Many years ago I devised a strange concoction that I call trinary life. This is a version of Conway’s Game of Life, also known as cellular automata. Conway’s version is binary: each cell can be either on or off, and there’s a rule specifying how cells change state based on the states of their neighbors. My version is trinary rather than binary: each cell can take one of three values: Red, Green, and Blue. Each cell changes state base on the states of its neighbors and an intransitive combat relationship between them: Red beats Green, Green beats Blue, and Blue beats Red. 


I wonder if the concepts of Trinary Life can be applied to dream combat? Let’s think on it. We must start with a grid work of colors; should this grid work be rectangular or hexagonal?



The hex grid seems the more appropriate given the trinary nature of the auras, but this creates an interesting new problem: what’s the transformation rule for a hexagon? It has six neighbors. What would this map represent? How would the player play it? Perhaps the player could use a hex-wheel, like so:

This hex-wheel represents his aura-constitution.
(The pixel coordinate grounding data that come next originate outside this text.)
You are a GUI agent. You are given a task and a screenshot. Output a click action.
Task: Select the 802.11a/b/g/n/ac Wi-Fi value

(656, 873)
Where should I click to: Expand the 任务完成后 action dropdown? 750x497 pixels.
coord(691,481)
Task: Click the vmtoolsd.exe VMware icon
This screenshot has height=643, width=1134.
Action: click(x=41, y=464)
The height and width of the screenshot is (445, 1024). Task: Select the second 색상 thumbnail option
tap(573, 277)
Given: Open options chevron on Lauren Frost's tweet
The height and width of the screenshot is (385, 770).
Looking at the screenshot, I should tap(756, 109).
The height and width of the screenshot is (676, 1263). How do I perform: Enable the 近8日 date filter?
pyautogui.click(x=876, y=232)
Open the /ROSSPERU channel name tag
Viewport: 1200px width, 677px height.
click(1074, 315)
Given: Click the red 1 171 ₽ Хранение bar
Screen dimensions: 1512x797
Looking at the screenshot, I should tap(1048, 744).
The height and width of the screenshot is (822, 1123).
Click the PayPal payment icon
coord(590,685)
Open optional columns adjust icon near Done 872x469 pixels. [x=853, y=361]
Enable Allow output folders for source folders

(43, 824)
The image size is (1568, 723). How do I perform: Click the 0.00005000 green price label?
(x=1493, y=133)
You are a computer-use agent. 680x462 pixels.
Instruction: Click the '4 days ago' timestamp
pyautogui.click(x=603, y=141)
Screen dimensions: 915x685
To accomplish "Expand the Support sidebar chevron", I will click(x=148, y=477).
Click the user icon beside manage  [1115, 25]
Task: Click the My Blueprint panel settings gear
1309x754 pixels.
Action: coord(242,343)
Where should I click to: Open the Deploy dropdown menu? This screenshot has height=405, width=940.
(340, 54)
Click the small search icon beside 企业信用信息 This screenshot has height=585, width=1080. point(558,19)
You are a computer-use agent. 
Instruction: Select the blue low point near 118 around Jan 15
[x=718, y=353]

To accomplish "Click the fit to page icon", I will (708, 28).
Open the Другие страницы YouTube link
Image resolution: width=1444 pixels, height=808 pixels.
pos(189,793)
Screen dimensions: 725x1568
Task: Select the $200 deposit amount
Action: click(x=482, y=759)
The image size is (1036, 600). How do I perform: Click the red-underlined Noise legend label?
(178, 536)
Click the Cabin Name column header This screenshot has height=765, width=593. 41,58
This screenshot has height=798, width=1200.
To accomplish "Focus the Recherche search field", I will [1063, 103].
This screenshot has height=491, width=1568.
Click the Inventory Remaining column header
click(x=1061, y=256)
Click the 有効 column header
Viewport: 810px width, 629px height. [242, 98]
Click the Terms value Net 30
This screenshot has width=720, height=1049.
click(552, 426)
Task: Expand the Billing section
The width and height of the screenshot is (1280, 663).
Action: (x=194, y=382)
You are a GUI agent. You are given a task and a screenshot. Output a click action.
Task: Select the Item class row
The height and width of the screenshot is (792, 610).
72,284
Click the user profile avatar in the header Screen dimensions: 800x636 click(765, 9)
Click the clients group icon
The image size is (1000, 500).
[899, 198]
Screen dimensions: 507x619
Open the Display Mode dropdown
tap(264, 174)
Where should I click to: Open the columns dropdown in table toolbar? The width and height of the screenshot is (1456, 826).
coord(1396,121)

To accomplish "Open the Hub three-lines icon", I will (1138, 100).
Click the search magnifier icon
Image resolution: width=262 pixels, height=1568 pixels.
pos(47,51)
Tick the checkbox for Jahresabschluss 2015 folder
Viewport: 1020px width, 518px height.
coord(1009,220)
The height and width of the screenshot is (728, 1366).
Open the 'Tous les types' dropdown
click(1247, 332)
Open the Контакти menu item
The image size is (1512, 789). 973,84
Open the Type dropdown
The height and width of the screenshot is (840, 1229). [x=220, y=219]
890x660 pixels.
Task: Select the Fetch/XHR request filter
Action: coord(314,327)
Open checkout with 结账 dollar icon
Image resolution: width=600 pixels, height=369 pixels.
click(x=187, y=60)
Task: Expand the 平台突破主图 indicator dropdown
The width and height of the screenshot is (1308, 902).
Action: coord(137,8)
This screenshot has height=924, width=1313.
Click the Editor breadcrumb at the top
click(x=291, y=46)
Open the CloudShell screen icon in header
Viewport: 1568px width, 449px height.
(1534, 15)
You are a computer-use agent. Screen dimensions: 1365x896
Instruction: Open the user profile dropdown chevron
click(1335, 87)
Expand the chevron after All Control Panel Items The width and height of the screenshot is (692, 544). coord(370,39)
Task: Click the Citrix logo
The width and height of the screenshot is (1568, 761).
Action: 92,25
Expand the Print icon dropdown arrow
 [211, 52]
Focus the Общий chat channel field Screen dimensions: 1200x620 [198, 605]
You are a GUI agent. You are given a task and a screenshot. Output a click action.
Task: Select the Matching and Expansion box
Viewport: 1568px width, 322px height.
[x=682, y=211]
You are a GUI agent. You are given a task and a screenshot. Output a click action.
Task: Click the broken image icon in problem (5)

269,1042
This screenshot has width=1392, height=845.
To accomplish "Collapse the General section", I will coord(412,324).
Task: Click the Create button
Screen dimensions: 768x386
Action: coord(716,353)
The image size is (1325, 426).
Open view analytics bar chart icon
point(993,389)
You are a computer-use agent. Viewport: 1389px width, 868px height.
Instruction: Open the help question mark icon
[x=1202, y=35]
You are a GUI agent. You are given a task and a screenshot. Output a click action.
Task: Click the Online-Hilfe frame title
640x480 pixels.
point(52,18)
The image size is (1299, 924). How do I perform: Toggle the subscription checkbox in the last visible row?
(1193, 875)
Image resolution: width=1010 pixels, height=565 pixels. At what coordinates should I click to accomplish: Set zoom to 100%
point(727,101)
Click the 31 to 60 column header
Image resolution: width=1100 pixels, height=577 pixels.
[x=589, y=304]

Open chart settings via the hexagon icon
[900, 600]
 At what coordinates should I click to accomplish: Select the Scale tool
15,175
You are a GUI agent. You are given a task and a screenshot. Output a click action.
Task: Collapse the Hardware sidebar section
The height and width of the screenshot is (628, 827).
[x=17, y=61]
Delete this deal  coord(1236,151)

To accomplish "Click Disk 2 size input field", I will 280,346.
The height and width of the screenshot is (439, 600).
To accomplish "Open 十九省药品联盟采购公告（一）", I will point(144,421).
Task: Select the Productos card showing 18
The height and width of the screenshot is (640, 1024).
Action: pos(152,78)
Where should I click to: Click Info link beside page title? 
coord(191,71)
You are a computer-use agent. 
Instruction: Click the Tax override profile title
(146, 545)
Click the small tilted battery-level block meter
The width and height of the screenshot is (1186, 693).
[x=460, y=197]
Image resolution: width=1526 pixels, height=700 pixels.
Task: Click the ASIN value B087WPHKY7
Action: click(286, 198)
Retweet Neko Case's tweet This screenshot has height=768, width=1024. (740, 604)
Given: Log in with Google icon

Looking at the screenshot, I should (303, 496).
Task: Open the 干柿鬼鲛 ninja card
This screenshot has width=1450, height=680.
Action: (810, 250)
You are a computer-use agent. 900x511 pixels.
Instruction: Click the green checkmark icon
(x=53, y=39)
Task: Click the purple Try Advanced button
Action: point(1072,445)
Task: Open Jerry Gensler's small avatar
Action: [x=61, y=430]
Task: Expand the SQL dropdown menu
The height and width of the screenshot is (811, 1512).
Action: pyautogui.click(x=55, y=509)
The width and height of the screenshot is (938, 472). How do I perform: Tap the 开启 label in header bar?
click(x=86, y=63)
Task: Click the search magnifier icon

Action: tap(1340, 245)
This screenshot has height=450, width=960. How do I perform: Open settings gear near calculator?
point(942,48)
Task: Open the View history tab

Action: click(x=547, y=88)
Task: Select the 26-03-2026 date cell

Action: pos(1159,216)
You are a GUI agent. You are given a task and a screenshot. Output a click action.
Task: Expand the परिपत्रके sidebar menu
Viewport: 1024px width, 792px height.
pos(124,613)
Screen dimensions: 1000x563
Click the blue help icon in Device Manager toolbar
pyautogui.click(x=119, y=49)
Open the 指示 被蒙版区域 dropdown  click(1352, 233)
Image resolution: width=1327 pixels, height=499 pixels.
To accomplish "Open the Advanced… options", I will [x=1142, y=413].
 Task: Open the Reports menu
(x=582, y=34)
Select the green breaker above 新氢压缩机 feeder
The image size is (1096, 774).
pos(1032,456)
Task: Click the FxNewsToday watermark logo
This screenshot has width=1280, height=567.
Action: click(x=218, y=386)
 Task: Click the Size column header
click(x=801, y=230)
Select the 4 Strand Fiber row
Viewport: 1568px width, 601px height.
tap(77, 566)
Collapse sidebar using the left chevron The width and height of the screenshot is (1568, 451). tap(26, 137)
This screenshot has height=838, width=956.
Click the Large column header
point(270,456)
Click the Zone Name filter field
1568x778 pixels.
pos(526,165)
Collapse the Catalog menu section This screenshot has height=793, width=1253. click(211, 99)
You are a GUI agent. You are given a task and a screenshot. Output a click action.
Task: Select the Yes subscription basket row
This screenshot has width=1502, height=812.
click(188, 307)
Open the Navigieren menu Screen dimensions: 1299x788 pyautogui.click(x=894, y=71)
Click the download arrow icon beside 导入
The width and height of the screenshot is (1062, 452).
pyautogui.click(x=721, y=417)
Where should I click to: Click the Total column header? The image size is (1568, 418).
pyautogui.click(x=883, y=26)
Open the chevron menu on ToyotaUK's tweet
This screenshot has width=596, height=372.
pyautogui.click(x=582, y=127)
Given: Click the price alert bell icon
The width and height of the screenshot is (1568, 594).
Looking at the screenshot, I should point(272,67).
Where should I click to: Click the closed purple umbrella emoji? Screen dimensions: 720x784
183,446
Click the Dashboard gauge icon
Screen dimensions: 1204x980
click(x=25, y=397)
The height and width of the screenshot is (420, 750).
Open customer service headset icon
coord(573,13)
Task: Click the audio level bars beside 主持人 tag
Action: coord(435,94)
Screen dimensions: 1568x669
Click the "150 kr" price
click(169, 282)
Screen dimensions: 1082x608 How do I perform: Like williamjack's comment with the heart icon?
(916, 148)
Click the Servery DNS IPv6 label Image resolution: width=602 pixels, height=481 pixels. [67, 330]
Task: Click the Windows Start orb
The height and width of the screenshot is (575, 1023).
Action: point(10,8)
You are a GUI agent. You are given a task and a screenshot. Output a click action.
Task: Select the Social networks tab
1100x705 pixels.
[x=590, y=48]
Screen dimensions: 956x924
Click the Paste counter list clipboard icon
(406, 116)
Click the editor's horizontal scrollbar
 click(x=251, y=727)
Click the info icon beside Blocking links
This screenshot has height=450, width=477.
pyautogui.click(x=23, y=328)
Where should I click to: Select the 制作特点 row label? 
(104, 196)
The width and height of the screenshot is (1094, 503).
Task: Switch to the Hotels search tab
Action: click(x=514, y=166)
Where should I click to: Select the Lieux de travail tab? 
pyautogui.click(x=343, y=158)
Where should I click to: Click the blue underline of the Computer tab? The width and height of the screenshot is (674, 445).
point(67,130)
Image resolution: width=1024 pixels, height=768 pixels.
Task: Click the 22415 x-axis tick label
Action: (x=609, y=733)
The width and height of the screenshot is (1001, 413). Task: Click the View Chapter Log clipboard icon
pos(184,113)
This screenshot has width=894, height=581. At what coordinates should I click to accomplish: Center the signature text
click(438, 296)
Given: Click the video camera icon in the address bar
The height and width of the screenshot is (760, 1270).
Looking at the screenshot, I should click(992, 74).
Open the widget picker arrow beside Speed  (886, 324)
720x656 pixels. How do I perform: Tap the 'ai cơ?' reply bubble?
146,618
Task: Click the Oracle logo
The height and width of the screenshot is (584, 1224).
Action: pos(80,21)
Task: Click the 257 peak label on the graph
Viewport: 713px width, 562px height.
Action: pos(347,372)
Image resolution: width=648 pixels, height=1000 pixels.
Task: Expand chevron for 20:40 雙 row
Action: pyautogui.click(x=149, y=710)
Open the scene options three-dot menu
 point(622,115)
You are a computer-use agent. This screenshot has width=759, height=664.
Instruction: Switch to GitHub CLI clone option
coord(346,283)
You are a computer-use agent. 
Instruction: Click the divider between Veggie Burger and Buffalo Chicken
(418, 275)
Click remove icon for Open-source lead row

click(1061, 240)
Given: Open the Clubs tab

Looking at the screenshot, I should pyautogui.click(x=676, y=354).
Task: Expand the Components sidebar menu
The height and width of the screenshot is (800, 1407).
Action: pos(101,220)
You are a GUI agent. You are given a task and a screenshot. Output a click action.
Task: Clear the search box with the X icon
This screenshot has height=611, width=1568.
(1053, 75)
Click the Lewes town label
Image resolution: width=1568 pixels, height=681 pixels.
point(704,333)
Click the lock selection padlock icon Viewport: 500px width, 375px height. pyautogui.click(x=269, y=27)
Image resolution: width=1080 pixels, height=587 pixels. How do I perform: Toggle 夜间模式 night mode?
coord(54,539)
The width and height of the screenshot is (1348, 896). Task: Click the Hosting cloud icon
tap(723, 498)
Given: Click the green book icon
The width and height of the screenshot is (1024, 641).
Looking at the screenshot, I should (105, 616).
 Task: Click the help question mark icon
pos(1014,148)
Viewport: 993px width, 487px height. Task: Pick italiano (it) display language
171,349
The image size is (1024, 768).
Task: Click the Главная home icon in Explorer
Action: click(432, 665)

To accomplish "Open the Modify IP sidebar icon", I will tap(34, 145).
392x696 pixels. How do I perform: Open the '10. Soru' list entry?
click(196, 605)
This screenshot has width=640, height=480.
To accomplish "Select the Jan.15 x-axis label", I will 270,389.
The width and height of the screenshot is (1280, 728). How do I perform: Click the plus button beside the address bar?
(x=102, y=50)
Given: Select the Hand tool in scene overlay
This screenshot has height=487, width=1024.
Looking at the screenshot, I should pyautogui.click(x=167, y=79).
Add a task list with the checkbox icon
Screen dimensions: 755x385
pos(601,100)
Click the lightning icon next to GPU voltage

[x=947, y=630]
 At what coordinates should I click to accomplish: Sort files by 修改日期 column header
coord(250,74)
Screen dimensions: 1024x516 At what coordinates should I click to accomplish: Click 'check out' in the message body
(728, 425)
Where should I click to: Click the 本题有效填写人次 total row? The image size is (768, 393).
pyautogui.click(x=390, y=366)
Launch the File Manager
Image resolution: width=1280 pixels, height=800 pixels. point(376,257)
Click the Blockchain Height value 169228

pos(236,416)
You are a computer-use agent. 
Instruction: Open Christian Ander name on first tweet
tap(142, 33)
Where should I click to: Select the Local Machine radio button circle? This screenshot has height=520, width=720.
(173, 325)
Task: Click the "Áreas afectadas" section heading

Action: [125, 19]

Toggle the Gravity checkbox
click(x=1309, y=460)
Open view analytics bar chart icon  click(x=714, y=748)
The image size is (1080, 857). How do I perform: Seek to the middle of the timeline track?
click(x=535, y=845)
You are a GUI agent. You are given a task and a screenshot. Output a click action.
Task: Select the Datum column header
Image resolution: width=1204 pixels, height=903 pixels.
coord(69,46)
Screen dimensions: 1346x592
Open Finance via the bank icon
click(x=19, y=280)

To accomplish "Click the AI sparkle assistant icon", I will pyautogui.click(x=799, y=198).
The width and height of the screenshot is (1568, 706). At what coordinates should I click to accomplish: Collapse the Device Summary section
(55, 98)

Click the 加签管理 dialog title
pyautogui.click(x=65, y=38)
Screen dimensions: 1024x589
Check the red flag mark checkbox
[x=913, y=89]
Every acolyte has seven auras, and in dream combat the two hex-wheels are lined up against each other and each hex interacts with its corresponding hex. For example, suppose that we had these two hex-wheels from two players in dream combat. Before combat:


After dream combat, they’d look like this:


Wow! That’s mighty peculiar! Was it a special property of this set of hex-wheels, or is it intrinsic to the system? I think it’s intrinsic, which would be very bad. Yes, it’s definitely intrinsic.

But I have another idea: since this is trinary, why not use a plane tiled with triangles; we’d want a convex figure:



I like the cleanliness of the left (smaller of the two). Moreover, the three wings can be folded to make an equifacial pyramid.

Here’s another possibility: there are seven species, and a hexagon surrounded by six other hexagon makes seven hexagons. Call that a flower. Perhaps the goal should be to build a flower with yourself at the center, which you do by altering your hexagon so that it is “perfect” – i.e., it has exactly two of each aura.

None of this, however, addresses how dream combat is carried out, or what the player must learn in order to prevail in dream combat. If we assume that the dream combat remains the same (rock-scissors-paper), then here are the possible goals in order of complexity:

minimum number of auras of any kind
a “balanced” set of auras (N of each of the three auras)
a specified geometric arrangement of auras

I have to confess that, in game terms, the first is the simplest, cleanest, and most playable. It’s what I used in the original Siboot. I was hoping that I could come up with something better. But so far the answer has eluded me.